ゲイ・セレブレーション
「サンフランシスコ・ゲイ・コミュニティ形成史」
このようにして形成されたサンフランシスコのゲイ・コミュニティのなかでは、そのコミュニティの組織化、制度化を達成するためにさまざまな努力がなされた。
1970年代には、マーチング・バンドや合唱団などの文化的活動の組織や、カウンセリングのためのグループの結成、あるいはゲイのビジネスのネットワークであるゴールデンゲート・ビジネス・アソシエーション(Golden Gate Business Association)などが設立された。またゲイ・コミュニティではフェアやストリート・フェスティバルも企画され、これはコミュニティに対する重要な経済的支援になった。
これらの催しの中には、1972年にハーヴェイ・ミルクによってはじめられたカストロ・ストリート・フェア(Castro Street Fair)やクリスマス・キャロリング、ボザール・ダンス大会、ハロウィーン、ゲイ・パレード、ハーヴェイ・ミルクとジョージ・モスコーニを記念して毎年開かれる行進、ミルクの誕生日パーティなどがあげられる。

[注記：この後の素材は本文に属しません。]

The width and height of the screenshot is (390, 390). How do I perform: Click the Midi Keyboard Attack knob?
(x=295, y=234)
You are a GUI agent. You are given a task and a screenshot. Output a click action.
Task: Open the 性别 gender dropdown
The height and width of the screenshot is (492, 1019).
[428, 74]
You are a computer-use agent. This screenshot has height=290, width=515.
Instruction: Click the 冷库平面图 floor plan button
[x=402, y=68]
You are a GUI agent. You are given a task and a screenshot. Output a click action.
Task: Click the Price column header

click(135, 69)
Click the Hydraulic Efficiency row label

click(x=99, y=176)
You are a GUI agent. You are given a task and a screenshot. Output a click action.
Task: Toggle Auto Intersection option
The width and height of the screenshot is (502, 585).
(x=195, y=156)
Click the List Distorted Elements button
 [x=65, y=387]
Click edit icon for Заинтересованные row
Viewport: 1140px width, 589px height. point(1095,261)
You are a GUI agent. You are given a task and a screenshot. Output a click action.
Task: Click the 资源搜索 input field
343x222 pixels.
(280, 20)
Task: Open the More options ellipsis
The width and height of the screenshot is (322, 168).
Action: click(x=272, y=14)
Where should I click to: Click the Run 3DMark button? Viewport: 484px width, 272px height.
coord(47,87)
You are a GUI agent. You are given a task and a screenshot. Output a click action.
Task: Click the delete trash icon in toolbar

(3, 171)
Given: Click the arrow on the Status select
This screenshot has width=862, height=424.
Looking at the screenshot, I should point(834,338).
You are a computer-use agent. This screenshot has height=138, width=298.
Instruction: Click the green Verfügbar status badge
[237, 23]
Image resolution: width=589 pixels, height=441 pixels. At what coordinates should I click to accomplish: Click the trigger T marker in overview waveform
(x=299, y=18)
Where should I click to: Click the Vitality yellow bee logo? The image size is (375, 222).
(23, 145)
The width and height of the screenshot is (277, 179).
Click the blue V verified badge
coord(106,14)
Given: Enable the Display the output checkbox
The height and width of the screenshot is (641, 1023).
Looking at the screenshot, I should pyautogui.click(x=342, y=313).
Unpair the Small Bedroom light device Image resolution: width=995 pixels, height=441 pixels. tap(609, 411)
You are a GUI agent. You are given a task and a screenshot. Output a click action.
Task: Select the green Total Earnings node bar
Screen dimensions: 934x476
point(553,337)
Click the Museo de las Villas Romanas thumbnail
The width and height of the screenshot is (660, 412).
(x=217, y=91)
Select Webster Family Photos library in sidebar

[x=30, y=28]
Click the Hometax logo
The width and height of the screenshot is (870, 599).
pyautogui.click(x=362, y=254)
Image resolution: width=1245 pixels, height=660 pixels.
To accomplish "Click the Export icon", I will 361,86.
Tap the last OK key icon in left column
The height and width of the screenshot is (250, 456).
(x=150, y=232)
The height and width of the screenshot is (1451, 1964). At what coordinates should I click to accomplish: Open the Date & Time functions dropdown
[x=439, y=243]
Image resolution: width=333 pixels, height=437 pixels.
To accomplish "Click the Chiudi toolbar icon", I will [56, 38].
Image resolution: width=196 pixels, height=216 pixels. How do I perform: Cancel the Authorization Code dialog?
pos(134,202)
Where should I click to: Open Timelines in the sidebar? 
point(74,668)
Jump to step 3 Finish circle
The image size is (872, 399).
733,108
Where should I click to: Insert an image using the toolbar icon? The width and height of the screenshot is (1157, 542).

このようなストリートを中心とした都市文化は、公的な場所に集まり、そこで楽しむことを意味してはいるが、それと同時に音楽やゲームが政治的なメッセージのための新たなメディアを創造し、新たなコミュニケーションのネットワーク確立のために絡み合っているのである。ゲイ・セレブレーションというある種の祝祭は都市文化という側面をもつほかに、それは政治的闘争の象徴やゲイ・コミュニティの力や闘志の表れでもある。